This year Qingming Festival–Chinese Tomb Sweeping Day–and Easter fell on the same weekend.  While Christians around the world were celebrating an empty tomb many in China were remembering their dead and caring for tombs still filled with bones.

On this holiday Chinese traditionally return home to tend the graves of deceased relatives. Food and flowers are placed before the gravesites and various paper items such as money, cell phones and clothing are burned as a means to send gifts to the dead. For those unable to return home for the holiday, public sidewalks and traffic intersections serve as a kind of temporary graveyard.

As I walked home after dinner on Easter Sunday, I passed group after group of people bowing down to burning piles of paper. The contrast between the hopelessness of death without Christ and the hope of what I had just celebrated had never seemed so great. I wondered how many people across China were commemorating the dead in the same way.

In 1865, Hudson Taylor completed a work entitled China’s Spiritual Needs and Claims, in which he marveled at the population of China and the number of those dying without a saving faith in Christ.

- _Dataset section_
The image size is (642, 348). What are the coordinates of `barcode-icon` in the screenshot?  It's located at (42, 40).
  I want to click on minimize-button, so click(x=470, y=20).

- _Parts of the exercise_
(A) Reproduce the Qingming Festival text word for word, everything from "As I walked" down to "faith in Christ.".
(B) According to the Qingming Festival text, what serves as a temporary graveyard for people unable to return home for the holiday?
The data can be left aside entirely.

- _Outputs in order_
(A)
As I walked home after dinner on Easter Sunday, I passed group after group of people bowing down to burning piles of paper. The contrast between the hopelessness of death without Christ and the hope of what I had just celebrated had never seemed so great. I wondered how many people across China were commemorating the dead in the same way.

In 1865, Hudson Taylor completed a work entitled China’s Spiritual Needs and Claims, in which he marveled at the population of China and the number of those dying without a saving faith in Christ.

(B) Public sidewalks and traffic intersections.